* Verilen Metin:
============================================================

Kıbrıs Barış Harekatının kartalı Bülent Ecevit’in o dönemde hükümet başkanı olması bir şanstı. Neden şanstı?  Çünkü böyle önemli kararı almak ve Kıbrıs’a asker çıkarmak yürek isterdi.  Gelmiş geçmiş hükmet edenler, maalesef o inisiyatifi alamamışlardı.  Bülent Ecevit-Necmettin Erbakan’ın koalisyon ortaklı, bu kararın alınmasına vesile oldu.
            Bir de şu hususu dikkate almamız lazım.
            Öyle bir olay olmalıydı ki, Türk askeri adaya çıkabilsin.
            Geçmiş Türkiye Cumhuriyeti hükümetlerini suçlamak istemiyorum.  Belki onların zamanında 15 Temmuz Makarios darbesi olsaydı, onlar da inisiyatif alarak adaya Türk askeri çıkarırlardı.
            Çıkarmanın üzerinden tam 49 yıl geçti.  Yani bir ömürlük bir zaman...
            Darbe olduğu zaman Ecevit ne yaptı?
            İngiltere’nin yolunu tuttu.
            İngiltere’nin yolunu tuttu, çünkü İngiltere Türkiye ve Yunanistan gibi garantör devletti.  Yani yapması gereken oydu.  Mükemmel İngilizcesi ile İngiliz siyasilerle görüştü ve İngiltere avcıdan kaçan tavşan gibi kıvırınca, Ecevit o an kararı verdi.
            “Artık askeri müdahale şart” dedi.
            Yine de can kaybı olmaması ve barış yoluyla bu işi halletme peşideydi.
            Ecevit BBC’ye verdiği demecinde şöyle diyordu:
            “Türk askeri, adadaki kardeşlerini kurtarmak ve akan kanı durdurmak için çıkarma yapmıştır.  Türk askeri, sadece Türkleri değil, Rumları da soykırımdan kurtarmak için askeri müdahalede bulunmuştur.  Ateş açmayan karşılık verilmeyecektir.”
            Bu beyanata ilaveten, uçaktan atılan Rumca bildiriler, Rumlara barış çağrısı yapıyordu. Lakin Rum hala diklenip duruyorlardı.

============================================================

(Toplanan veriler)
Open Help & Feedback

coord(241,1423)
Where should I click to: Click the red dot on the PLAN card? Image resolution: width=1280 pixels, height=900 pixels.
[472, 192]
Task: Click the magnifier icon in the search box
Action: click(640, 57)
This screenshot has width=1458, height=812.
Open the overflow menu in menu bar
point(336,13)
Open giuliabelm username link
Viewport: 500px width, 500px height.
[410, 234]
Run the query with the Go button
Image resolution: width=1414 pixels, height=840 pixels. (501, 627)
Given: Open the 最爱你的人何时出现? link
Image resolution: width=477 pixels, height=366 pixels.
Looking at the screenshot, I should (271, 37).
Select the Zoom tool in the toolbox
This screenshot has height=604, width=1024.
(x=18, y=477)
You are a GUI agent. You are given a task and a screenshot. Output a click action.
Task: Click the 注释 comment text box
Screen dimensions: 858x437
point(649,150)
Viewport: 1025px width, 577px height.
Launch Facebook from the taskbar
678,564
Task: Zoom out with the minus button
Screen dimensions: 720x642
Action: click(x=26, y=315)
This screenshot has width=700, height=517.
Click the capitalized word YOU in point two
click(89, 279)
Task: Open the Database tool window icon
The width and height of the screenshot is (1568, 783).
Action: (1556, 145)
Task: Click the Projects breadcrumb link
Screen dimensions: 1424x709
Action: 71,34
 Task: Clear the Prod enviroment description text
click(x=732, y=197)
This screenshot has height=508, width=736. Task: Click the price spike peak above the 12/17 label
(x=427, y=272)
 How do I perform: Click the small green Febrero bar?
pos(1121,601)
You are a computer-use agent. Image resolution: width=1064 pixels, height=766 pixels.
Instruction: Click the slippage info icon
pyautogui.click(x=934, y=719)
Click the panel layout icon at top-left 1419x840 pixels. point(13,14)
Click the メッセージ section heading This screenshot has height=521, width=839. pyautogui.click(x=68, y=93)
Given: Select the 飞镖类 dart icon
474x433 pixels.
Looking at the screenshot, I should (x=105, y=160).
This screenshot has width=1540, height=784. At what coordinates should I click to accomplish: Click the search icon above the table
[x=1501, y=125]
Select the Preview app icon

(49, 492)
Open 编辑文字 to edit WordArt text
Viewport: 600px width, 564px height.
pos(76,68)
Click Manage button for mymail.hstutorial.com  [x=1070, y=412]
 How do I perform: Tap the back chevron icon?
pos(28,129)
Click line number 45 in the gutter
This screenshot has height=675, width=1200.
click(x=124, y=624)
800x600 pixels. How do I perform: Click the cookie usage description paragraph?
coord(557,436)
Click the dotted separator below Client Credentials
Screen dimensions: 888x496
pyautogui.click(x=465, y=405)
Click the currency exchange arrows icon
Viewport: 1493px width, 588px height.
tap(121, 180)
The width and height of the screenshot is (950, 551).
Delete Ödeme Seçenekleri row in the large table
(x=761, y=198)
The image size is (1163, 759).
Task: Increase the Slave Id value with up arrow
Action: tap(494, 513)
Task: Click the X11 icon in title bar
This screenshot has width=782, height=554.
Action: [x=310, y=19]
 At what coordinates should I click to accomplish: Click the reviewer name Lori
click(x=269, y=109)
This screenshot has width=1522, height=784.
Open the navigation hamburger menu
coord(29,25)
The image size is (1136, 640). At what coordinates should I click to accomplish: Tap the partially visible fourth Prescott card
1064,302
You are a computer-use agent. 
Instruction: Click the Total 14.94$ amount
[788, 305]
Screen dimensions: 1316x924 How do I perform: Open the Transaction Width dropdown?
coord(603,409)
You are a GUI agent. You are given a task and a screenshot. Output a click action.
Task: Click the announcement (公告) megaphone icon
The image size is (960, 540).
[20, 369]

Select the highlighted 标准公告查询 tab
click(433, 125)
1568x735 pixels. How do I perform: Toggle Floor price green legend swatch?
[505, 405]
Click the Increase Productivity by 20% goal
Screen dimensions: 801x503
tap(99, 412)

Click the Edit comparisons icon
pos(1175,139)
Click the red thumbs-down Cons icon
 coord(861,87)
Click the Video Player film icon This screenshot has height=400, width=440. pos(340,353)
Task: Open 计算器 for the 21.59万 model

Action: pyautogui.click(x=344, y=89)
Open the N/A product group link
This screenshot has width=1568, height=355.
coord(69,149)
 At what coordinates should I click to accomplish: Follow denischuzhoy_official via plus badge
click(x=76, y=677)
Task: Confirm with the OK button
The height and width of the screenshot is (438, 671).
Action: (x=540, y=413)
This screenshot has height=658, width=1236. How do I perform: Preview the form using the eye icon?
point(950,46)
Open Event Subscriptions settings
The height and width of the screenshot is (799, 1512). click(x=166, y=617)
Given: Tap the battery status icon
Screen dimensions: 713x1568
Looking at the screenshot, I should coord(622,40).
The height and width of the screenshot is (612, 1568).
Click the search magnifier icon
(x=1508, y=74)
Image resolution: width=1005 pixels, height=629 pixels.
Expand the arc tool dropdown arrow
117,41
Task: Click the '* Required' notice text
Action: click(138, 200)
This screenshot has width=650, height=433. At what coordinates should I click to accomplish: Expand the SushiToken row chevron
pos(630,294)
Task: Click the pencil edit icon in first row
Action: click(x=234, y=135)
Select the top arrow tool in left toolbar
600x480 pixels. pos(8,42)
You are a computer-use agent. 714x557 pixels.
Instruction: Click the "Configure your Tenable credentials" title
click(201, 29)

============================================================

* Problemler:
1 > Kıbrıs Barış Harekatı yazısında "Geçmiş Türkiye Cumhuriyeti" sözleriyle başlayıp "Türk askeri çıkarırlardı." sözleriyle biten kısmı hiçbir değişiklik yapmadan yeniden verin.
2 > Aşağıdaki ifadelerin Kıbrıs Barış Harekatı yazısıyla örtüşüp örtüşmediğini belirtin; her biri için evet ya da hayır deyip yazıdaki belirleyici sözleri aynen alıntılayın. (a) Darbe olduğunda Ecevit İngiltere'ye yöneldi. (b) Yazıya göre çıkarmanın üzerinden 50 yıl geçmiştir. (c) Uçaktan atılan bildiriler Türkçe yazılmıştı.
3 > Kıbrıs Barış Harekatı yazısının devamını, bittiği yerden başlayarak yazın.
Kayıtlar başka bir kaynaktan alınmıştır.

* Görev Çıktıları:
1 >
Geçmiş Türkiye Cumhuriyeti hükümetlerini suçlamak istemiyorum.  Belki onların zamanında 15 Temmuz Makarios darbesi olsaydı, onlar da inisiyatif alarak adaya Türk askeri çıkarırlardı.

2 >
(a) Evet: "İngiltere’nin yolunu tuttu."
(b) Hayır: "Çıkarmanın üzerinden tam 49 yıl geçti."
(c) Hayır: "uçaktan atılan Rumca bildiriler"

3 >
            Rumlar “Türk askeri gelmez”diyorlar ama yine de içlerinde bir korku vardı.  Herşeye rağmen, adanın bütün sahil kenarların devasa kalın betondan mevziler yapmışlardı, açık denize karşı.
            15 Temmuz’dan 20 Temmuz’a kadar olan süre, tam bir gerilim süreciydi.
            Bu beş gün içinde ikiye bölünen EOKA, A ve B olarak birbirlerini öldürüyorlardı.  Binlerce Rumun cesetleri sokağa taşmıştı.  Hatta kamyonlar dolusu Rum cesetleri mezarlığa geldiğinde, mezarlık sorumlusu papaz Stefani, “Kamyonlar dolusu ceset geldi” diyordu açıklamalarında.
            Artık papazın da kimseden korkusu yoktu. Serbestçe konuşabiliyor ve basın açılamaları yapıyordu. Çünkü yüreği yanıktı.  EOKA, onun oğlunu öldürmüş ve yüreği hem acı ile hem de intikam duygusu ile doluydu.
            Bizim mücahit ordumuz alarma geçmişti.  Bütün çürümüş kum torbalarından mevzileri yıkmış ve beton mevziler yapmışlardı.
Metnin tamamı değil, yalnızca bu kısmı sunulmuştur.